Viermal jährlich erscheint der Gemeindebrief der Evangelischen Gemeinde, in dem das „Stiftungsjournal“ des Deutschen Evangelischen Instituts für Altertumswissenschaft des Heiligen Landes (unser DEI auf dem Ölberg) enthalten ist. Die vier Ausgaben kosten jährlich 40 Euro für die gedruckte Ausgabe inkl. Versand oder 10 Euro für die E-Mail-Version. Mitglieder des Freundeskreises unserer Gemeinde erhalten den Gemeindebrief kostenlos.
In der Herbstausgabe 2024 geht es um die Zeit.
Im Editorial schreibt der Propst:
„Einszweidrei, im Sauseschritt
Läuft die Zeit; wir laufen mit.“
Wilhelm Buschs Zweizeiler aus seinen Bildergeschichten von 1877 ist sprichwörtlich geworden. Illustriert hat er ihn damals mit weitausholenden Schritten eines Mannes mit Sense und Stundenglas in den Händen. Unsere Lebenszeit läuft und ist begrenzt. Volle Zustimmung, ganz klar!
Seit dem 7. Oktober ist für viele Menschen im Heiligen Land aber gewissermaßen die Zeit stehengeblieben. Trauer und Entsetzen über Terror und Krieg sind unverändert: nichts wird besser, so fühlt es sich in Gesprächen und bei der Zeitungslektüre an, Hass und Aussichtslosigkeit regieren und können anscheinend immer noch wachsen. An den Bedrohungslagen ändert sich wenig. Mühsame Zeit, bleierne Zeit, so fühlt es sich für Viele an: Die Zeit läuft, wir kommen aber nicht mit, sondern werden überrannt oder zurückgelassen.

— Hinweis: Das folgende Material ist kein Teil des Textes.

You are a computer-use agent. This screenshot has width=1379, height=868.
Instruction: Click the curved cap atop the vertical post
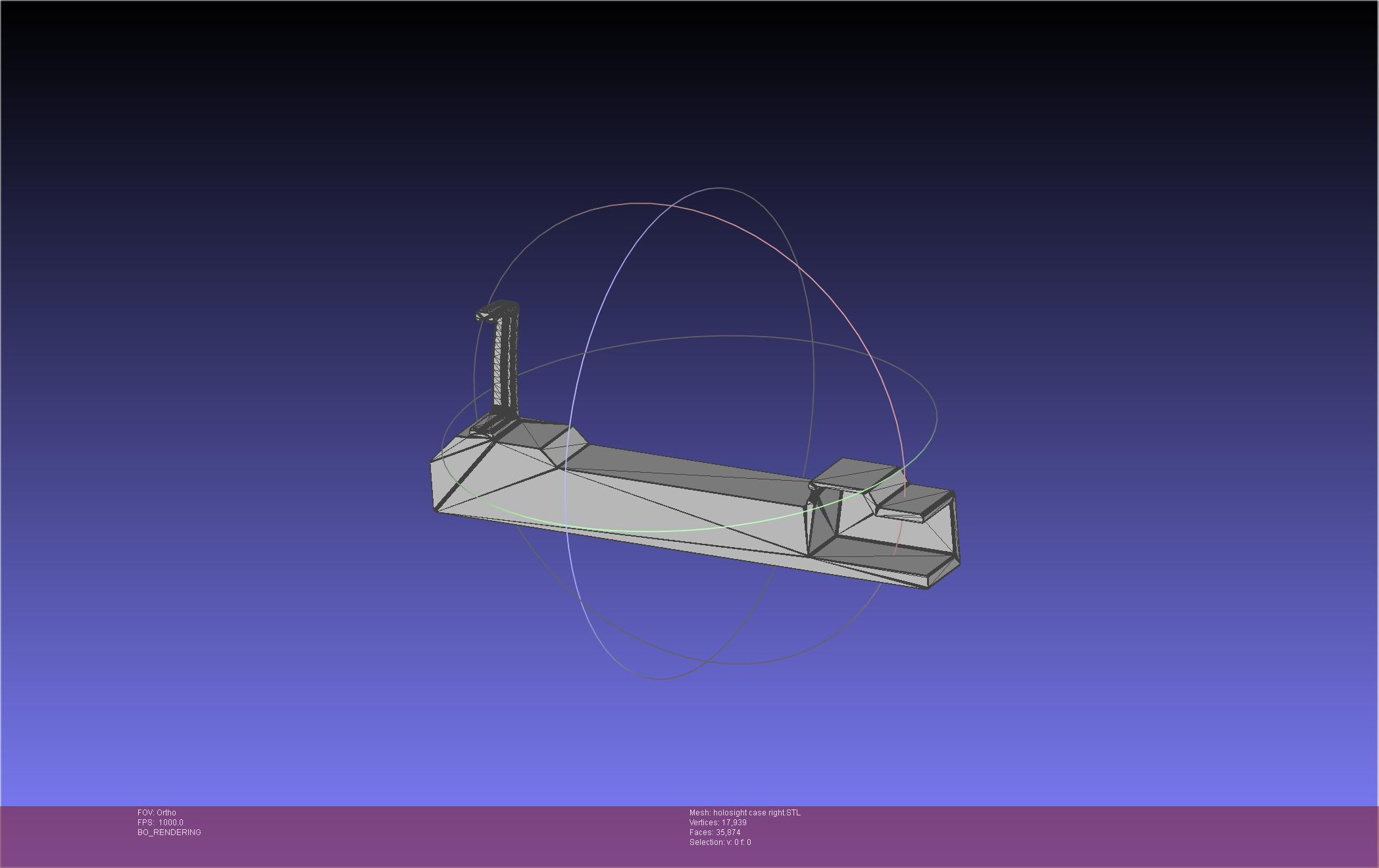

Als christliche Gemeinde gehören wir auch in bleierner Zeit stur zu denen, die dem Hass und der Aussichtslosigkeit nicht glauben wollen und die Hoffnung auf eine bessere Zukunft hoch halten. Ines Fischer stellt uns eine Konferenz mit 50 beteiligten Organisationen vor, eben solche Hoffnung in politische Wirklichkeit überführen wollen.
Was hat es eigentlich mit der Zeit auf sich – hinausgedacht über unsere Gegenwart mit all ihren Problemen? Aus unterschiedlichen Perspektiven gehen wir dieser Frage in unserem Gemeindebrief nach. Vielleicht hilft uns das ja, den Blick zu weiten und dabei Hoffnung zu schöpfen.

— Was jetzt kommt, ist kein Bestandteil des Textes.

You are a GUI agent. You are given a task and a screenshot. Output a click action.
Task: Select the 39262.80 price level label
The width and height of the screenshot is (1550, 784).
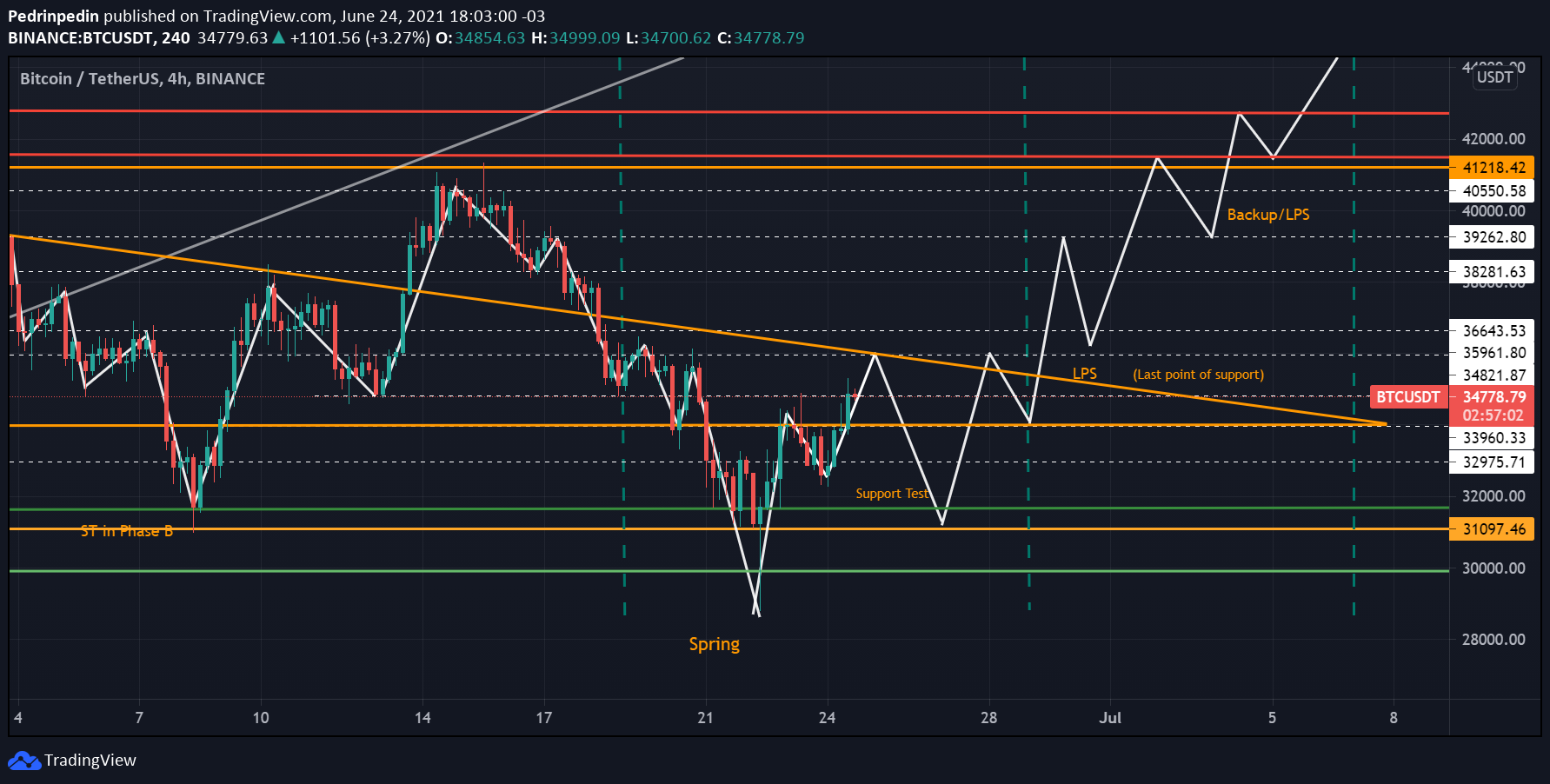point(1492,237)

Also stellt uns Dalia Marx Eckpunkte der jüdischen Zeitrechnung vor. Es geht u.a. um den Abgleich von Mondjahr und Sonnenjahr: unsere „gefühlte“ Zeit mit all ihren Problemen und Freuden mag noch so dominant wirken, sie hat immer die kosmische Zeit als durchaus wohltuendes Gegenüber. Was Gottes Festzeiten sind, bestimmen Menschen aus dem Volk Israel: „ Die Festlegung des Kalenders ist ein gemeinsames Werk von Himmel und Erde, von Gott und Mensch.“ Aus den Jahresfesten ziehen Menschen im Judentum – und ebenso im Christentum und im Islam – Orientierung und Kraft.
Für die christlichen Festtermine ist das ähnlich zu sagen. Dieter Vieweger beschreibt, „wie der christliche Kalender erfunden wurde“. Katja Soennecken skizziert die jüdische Apokalyptik; im gegenwärtigen Durcheinander der Welt werden andere, aber doch teilweise verwandte apokalyptische Weltbilder für viele Menschen bedeutsam.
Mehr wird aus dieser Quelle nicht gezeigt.